Nickel-Rich Austenitic Stainless Steel. The “Achilles heel” of austenitic stainless steel is prone to stress corrosion cracking (SCC). But when the nickel content exceeds 20%, the stress corrosion resistance is greatly improved (Figure 1).

Nickel-rich austenitic stainless steel (NiASS) can be considered as a separate type of stainless steel. In fact, when the nickel content of austenitic stainless steel exceeds 30%, its stress corrosion resistance is comparable to that of duplex stainless steel and ferritic stainless steel.

Figure 1, the Copson curve shows the effect of nickel on the stress-corrosion threshold stress strength in iron-nickel-chromium alloys containing 16% to 21% chromium (105 ° C, 22% aqueous NaCl solution). X and Y are German superalloys, and 444 is an ultra-pure ferritic stainless steel. This figure is redrawn according to Speidel (1981).

Nickel is an expensive alloy element and is only used when necessary for performance. However, in some applications, when both stress corrosion resistance and austenitic structure are required, nickel is also essential.

For example, creep resistance is extremely important in high-temperature environments, where austenitic stainless steel is required. As with traditional austenitic stainless steels, because of its low stacking fault energy (see Figure 2), twin boundaries are a distinctive feature of nickel-rich austenitic stainless steels. Table 1 lists several limited nickel-rich austenitic stainless steel grades.

Super austenitic stainless steels 254SMO and 654SMO pipes are specifically designed for the oil and gas industry. Typical applications are equipment such as seawater cooling, pulp bleaching, and hydraulic and instrument piping.

Sanicro 25: A 22Cr-25Ni alloy designed for boilers at 700 ° C and above. Because of its good creep rupture strength and high temperature corrosion resistance, it is a material suitable for super heaters and reheaters.

In fact, Sanicro 25 has better creep rupture strength than most austenitic stainless steels in the range of 600 ~ 750 ℃. In highly corrosive and acidic environments, Sanicro 28 is usually the best choice.

It is used in high-strength drilling with pipelines, casings, and acid gas well linings. Other applications include heaters, pump systems, and pumps and vessels in wet and super phosphoric acid plants.

Multi-purpose alloy 800: commonly used in 550 ~ 1100 ℃ environment, such environments require materials with excellent creep resistance, good high temperature corrosion resistance and high temperature strength. This type of alloy is also used in the import and export of ammonia, methanol and civil gas, and alloy 800 is also a good choice for furnace tubes used in the production of vinyl chloride and ethylene.

Other applications include fluidized combustion bed heat exchange tubes, radiant tubes and heat treatment furnace components, such as muffler tubes and thermocouple protection sleeves.

The 25Cr-35Ni alloy 353MA is designed to be used in environments where there are potential problems with carburization and nitrogen absorption, and is suitable for cracking furnaces and reforming tubes that process synthesis gas.

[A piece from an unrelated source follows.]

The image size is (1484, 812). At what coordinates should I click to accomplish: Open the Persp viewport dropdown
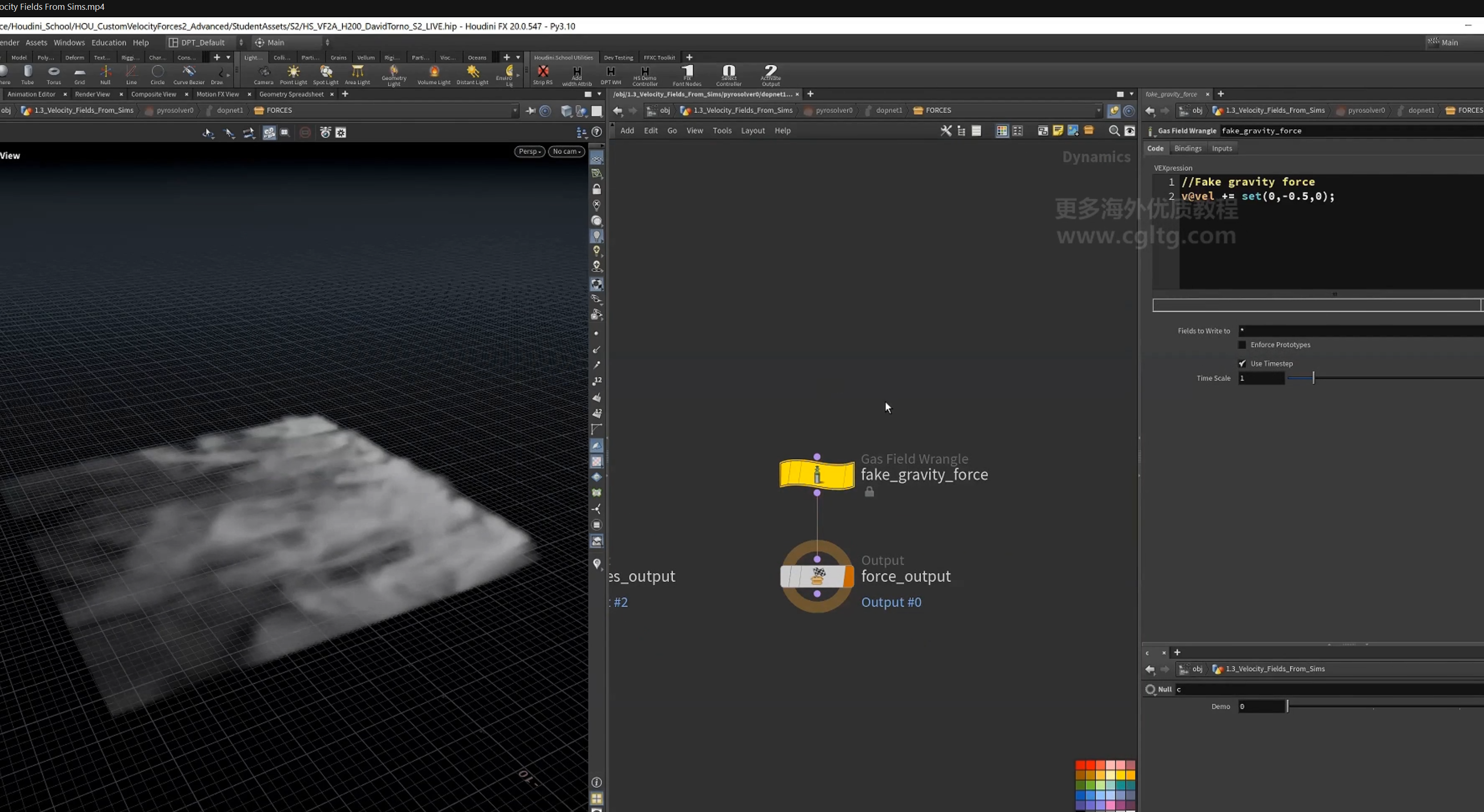coord(529,152)
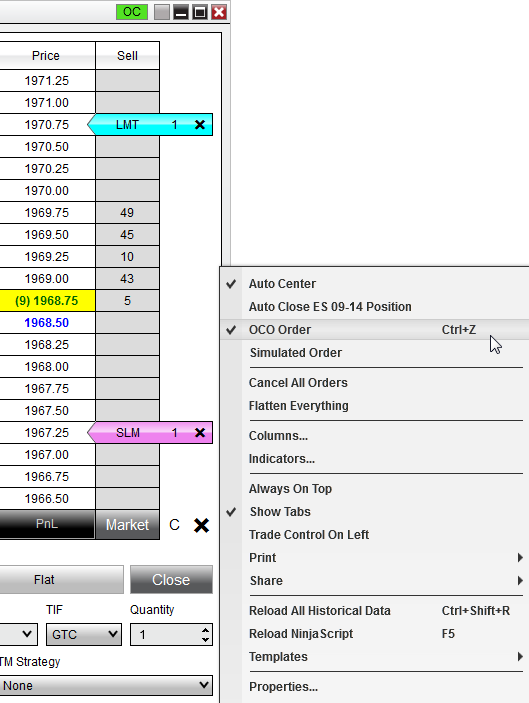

Although there are other alternative materials that contain more chromium, 353MA is optimal. One of the reasons is that it contains Ce element, which helps to form a very stable surface oxide layer.

Alloy 69: 60% nickel, mainly used in the piping of steam generators in nuclear power plants (Figure 3). The operating temperature is 365 ° C. At this temperature, stress corrosion cracking between grains is a potential problem. Under the given conditions, alloy 690 is hardly corroded, so it becomes the alloy of choice.

Interestingly, we have noticed that nickel-rich austenitic stainless steel 254SMO is also used in art production.

The “God, our Father, on the Rainbow” designed by Carl Milles was completed in 1995 on the south coast of Stockholm Strand (Figure 4). The sculpture is about 23m high. A large number of seamen pass by here every day. It is a famous attraction. The surrounding seawater contains salts and chlorides are likely to cause external corrosion. If low alloy steel is used to make rainbows, it will rust almost instantly.